::: RECORDS SHOWN
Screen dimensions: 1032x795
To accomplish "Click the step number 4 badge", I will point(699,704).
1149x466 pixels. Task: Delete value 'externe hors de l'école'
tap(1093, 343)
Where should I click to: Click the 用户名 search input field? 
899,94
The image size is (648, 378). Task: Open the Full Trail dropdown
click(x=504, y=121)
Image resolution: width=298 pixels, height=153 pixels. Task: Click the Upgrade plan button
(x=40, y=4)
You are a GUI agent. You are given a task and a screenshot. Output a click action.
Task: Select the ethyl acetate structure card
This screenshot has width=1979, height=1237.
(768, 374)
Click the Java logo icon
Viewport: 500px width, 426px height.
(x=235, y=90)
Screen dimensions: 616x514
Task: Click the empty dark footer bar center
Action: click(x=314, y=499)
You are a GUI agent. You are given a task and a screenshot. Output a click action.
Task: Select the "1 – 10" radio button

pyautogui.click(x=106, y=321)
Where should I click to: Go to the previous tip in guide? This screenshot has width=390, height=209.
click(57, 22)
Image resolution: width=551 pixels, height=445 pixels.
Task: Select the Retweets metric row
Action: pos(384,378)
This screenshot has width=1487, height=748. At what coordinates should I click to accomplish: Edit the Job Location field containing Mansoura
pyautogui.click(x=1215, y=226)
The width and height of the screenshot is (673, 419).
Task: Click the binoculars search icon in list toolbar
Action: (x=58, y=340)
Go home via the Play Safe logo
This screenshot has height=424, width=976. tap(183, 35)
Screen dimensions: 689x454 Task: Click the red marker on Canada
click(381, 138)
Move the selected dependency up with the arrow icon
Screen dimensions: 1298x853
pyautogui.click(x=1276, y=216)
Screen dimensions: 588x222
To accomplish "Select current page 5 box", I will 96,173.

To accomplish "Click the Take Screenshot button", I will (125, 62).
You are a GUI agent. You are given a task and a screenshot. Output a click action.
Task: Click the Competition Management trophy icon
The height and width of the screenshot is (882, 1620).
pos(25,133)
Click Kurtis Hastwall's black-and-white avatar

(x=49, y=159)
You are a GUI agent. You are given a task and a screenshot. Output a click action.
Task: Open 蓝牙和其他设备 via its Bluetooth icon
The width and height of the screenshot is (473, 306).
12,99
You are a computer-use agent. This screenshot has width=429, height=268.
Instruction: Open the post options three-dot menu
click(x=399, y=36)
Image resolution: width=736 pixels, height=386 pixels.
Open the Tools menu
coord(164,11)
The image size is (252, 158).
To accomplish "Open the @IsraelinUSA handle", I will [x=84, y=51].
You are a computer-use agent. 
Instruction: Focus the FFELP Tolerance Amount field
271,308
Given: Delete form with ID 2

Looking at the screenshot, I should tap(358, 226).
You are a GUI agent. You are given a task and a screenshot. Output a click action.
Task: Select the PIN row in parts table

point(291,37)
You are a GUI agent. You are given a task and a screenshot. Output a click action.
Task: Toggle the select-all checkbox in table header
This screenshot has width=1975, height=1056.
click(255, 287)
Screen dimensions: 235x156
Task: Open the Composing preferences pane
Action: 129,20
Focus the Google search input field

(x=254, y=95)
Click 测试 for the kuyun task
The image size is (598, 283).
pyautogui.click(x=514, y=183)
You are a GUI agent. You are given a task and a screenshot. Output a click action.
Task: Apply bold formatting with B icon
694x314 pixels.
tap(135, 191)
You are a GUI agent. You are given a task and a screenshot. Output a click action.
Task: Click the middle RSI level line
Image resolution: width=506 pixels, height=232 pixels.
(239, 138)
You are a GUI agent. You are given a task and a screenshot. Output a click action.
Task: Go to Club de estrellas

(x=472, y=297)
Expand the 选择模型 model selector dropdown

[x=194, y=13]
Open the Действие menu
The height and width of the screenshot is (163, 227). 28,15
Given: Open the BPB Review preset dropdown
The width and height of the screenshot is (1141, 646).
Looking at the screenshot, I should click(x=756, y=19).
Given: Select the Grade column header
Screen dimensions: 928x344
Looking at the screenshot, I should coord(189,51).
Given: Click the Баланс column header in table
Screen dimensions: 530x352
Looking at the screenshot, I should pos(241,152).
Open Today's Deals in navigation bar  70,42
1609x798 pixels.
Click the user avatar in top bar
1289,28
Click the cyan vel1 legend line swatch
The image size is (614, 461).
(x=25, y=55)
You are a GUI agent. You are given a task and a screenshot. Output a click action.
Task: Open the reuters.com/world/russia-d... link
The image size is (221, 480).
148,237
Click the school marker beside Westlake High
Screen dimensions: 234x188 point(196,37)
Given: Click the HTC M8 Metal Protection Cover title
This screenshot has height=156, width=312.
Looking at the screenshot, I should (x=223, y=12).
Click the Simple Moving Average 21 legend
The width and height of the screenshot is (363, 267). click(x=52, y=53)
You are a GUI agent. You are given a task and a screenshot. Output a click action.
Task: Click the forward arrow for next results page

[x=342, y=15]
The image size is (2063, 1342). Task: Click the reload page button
::::::
__WRITTEN PROBLEM__
Reproduce all of the lines above word for word, without changing anything.

__TASK RESULT__
Screen dimensions: 1032x795
To accomplish "Click the step number 4 badge", I will point(699,704).
1149x466 pixels. Task: Delete value 'externe hors de l'école'
tap(1093, 343)
Where should I click to: Click the 用户名 search input field? 
899,94
The image size is (648, 378). Task: Open the Full Trail dropdown
click(x=504, y=121)
Image resolution: width=298 pixels, height=153 pixels. Task: Click the Upgrade plan button
(x=40, y=4)
You are a GUI agent. You are given a task and a screenshot. Output a click action.
Task: Select the ethyl acetate structure card
This screenshot has width=1979, height=1237.
(768, 374)
Click the Java logo icon
Viewport: 500px width, 426px height.
(x=235, y=90)
Screen dimensions: 616x514
Task: Click the empty dark footer bar center
Action: click(x=314, y=499)
You are a GUI agent. You are given a task and a screenshot. Output a click action.
Task: Select the "1 – 10" radio button

pyautogui.click(x=106, y=321)
Where should I click to: Go to the previous tip in guide? This screenshot has width=390, height=209.
click(57, 22)
Image resolution: width=551 pixels, height=445 pixels.
Task: Select the Retweets metric row
Action: pos(384,378)
This screenshot has width=1487, height=748. At what coordinates should I click to accomplish: Edit the Job Location field containing Mansoura
pyautogui.click(x=1215, y=226)
The width and height of the screenshot is (673, 419).
Task: Click the binoculars search icon in list toolbar
Action: (x=58, y=340)
Go home via the Play Safe logo
This screenshot has height=424, width=976. tap(183, 35)
Screen dimensions: 689x454 Task: Click the red marker on Canada
click(381, 138)
Move the selected dependency up with the arrow icon
Screen dimensions: 1298x853
pyautogui.click(x=1276, y=216)
Screen dimensions: 588x222
To accomplish "Select current page 5 box", I will 96,173.

To accomplish "Click the Take Screenshot button", I will (125, 62).
You are a GUI agent. You are given a task and a screenshot. Output a click action.
Task: Click the Competition Management trophy icon
The height and width of the screenshot is (882, 1620).
pos(25,133)
Click Kurtis Hastwall's black-and-white avatar

(x=49, y=159)
You are a GUI agent. You are given a task and a screenshot. Output a click action.
Task: Open 蓝牙和其他设备 via its Bluetooth icon
The width and height of the screenshot is (473, 306).
12,99
You are a computer-use agent. This screenshot has width=429, height=268.
Instruction: Open the post options three-dot menu
click(x=399, y=36)
Image resolution: width=736 pixels, height=386 pixels.
Open the Tools menu
coord(164,11)
The image size is (252, 158).
To accomplish "Open the @IsraelinUSA handle", I will [x=84, y=51].
You are a computer-use agent. 
Instruction: Focus the FFELP Tolerance Amount field
271,308
Given: Delete form with ID 2

Looking at the screenshot, I should tap(358, 226).
You are a GUI agent. You are given a task and a screenshot. Output a click action.
Task: Select the PIN row in parts table

point(291,37)
You are a GUI agent. You are given a task and a screenshot. Output a click action.
Task: Toggle the select-all checkbox in table header
This screenshot has width=1975, height=1056.
click(255, 287)
Screen dimensions: 235x156
Task: Open the Composing preferences pane
Action: 129,20
Focus the Google search input field

(x=254, y=95)
Click 测试 for the kuyun task
The image size is (598, 283).
pyautogui.click(x=514, y=183)
You are a GUI agent. You are given a task and a screenshot. Output a click action.
Task: Apply bold formatting with B icon
694x314 pixels.
tap(135, 191)
You are a GUI agent. You are given a task and a screenshot. Output a click action.
Task: Click the middle RSI level line
Image resolution: width=506 pixels, height=232 pixels.
(239, 138)
You are a GUI agent. You are given a task and a screenshot. Output a click action.
Task: Go to Club de estrellas

(x=472, y=297)
Expand the 选择模型 model selector dropdown

[x=194, y=13]
Open the Действие menu
The height and width of the screenshot is (163, 227). 28,15
Given: Open the BPB Review preset dropdown
The width and height of the screenshot is (1141, 646).
Looking at the screenshot, I should click(x=756, y=19).
Given: Select the Grade column header
Screen dimensions: 928x344
Looking at the screenshot, I should coord(189,51).
Given: Click the Баланс column header in table
Screen dimensions: 530x352
Looking at the screenshot, I should pos(241,152).
Open Today's Deals in navigation bar  70,42
1609x798 pixels.
Click the user avatar in top bar
1289,28
Click the cyan vel1 legend line swatch
The image size is (614, 461).
(x=25, y=55)
You are a GUI agent. You are given a task and a screenshot. Output a click action.
Task: Open the reuters.com/world/russia-d... link
The image size is (221, 480).
148,237
Click the school marker beside Westlake High
Screen dimensions: 234x188 point(196,37)
Given: Click the HTC M8 Metal Protection Cover title
This screenshot has height=156, width=312.
Looking at the screenshot, I should (x=223, y=12).
Click the Simple Moving Average 21 legend
The width and height of the screenshot is (363, 267). click(x=52, y=53)
You are a GUI agent. You are given a task and a screenshot. Output a click action.
Task: Click the forward arrow for next results page

[x=342, y=15]
The image size is (2063, 1342). Task: Click the reload page button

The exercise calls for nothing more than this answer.